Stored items
>>

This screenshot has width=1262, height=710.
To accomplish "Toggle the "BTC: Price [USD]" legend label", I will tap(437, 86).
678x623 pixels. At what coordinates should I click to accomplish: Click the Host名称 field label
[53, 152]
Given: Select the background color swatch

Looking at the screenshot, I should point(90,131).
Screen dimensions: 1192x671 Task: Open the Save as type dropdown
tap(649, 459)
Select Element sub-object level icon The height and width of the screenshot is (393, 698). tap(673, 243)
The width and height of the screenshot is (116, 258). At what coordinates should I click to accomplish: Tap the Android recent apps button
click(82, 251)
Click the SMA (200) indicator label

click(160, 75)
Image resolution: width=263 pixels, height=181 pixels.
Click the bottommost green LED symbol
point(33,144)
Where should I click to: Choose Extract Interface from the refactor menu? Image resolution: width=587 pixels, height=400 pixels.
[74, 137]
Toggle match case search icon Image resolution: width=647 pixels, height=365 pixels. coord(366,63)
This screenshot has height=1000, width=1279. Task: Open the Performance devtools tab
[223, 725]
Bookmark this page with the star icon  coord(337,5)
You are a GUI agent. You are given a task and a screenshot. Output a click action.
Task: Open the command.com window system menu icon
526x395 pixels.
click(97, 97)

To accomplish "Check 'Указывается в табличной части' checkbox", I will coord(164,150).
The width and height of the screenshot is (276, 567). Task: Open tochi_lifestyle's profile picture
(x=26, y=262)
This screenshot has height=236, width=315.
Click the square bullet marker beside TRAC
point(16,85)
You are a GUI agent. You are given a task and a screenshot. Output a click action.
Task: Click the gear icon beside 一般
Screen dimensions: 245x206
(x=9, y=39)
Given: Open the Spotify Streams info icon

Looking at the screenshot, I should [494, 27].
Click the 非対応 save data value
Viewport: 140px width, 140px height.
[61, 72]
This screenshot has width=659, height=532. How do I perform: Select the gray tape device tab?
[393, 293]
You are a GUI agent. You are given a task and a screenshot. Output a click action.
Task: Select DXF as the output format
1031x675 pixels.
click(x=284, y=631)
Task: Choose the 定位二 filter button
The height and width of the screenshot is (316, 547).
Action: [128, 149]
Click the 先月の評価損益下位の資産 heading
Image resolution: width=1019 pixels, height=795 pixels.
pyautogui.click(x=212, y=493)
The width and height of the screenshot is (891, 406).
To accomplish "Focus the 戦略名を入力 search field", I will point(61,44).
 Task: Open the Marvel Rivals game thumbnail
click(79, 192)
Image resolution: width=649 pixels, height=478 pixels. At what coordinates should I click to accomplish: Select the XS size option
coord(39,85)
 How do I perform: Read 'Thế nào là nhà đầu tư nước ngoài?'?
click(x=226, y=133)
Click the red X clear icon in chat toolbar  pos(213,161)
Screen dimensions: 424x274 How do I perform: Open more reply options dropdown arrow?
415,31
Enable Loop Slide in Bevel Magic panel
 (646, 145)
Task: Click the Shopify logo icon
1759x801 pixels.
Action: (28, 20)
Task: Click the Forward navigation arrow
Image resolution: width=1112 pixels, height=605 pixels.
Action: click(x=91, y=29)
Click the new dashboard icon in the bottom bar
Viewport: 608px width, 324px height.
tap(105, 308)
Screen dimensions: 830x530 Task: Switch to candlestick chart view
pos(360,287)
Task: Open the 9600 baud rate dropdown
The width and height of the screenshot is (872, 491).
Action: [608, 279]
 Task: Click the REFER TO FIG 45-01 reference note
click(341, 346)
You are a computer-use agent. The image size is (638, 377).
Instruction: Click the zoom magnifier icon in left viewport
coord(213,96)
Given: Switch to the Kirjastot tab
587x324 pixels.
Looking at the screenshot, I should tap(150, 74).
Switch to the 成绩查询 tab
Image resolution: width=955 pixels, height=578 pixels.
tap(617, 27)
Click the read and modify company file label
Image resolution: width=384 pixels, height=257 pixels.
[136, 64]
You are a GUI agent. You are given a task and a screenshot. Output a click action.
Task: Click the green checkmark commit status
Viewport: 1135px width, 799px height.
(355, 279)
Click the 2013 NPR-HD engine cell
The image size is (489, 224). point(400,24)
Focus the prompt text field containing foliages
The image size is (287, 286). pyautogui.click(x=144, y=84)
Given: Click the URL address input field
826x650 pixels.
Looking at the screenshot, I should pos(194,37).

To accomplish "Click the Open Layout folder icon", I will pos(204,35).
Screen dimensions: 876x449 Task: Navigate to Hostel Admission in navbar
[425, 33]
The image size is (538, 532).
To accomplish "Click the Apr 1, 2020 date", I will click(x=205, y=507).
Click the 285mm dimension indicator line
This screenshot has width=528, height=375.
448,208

<<

What needs to be done: Please make an exact copy of the lines above from the line with "Task: Click the REFER" through the line with "The image size is (538, 532).", both ends included.

Expected output:
 Task: Click the REFER TO FIG 45-01 reference note
click(341, 346)
You are a computer-use agent. The image size is (638, 377).
Instruction: Click the zoom magnifier icon in left viewport
coord(213,96)
Given: Switch to the Kirjastot tab
587x324 pixels.
Looking at the screenshot, I should tap(150, 74).
Switch to the 成绩查询 tab
Image resolution: width=955 pixels, height=578 pixels.
tap(617, 27)
Click the read and modify company file label
Image resolution: width=384 pixels, height=257 pixels.
[136, 64]
You are a GUI agent. You are given a task and a screenshot. Output a click action.
Task: Click the green checkmark commit status
Viewport: 1135px width, 799px height.
(355, 279)
Click the 2013 NPR-HD engine cell
The image size is (489, 224). point(400,24)
Focus the prompt text field containing foliages
The image size is (287, 286). pyautogui.click(x=144, y=84)
Given: Click the URL address input field
826x650 pixels.
Looking at the screenshot, I should pos(194,37).

To accomplish "Click the Open Layout folder icon", I will pos(204,35).
Screen dimensions: 876x449 Task: Navigate to Hostel Admission in navbar
[425, 33]
The image size is (538, 532).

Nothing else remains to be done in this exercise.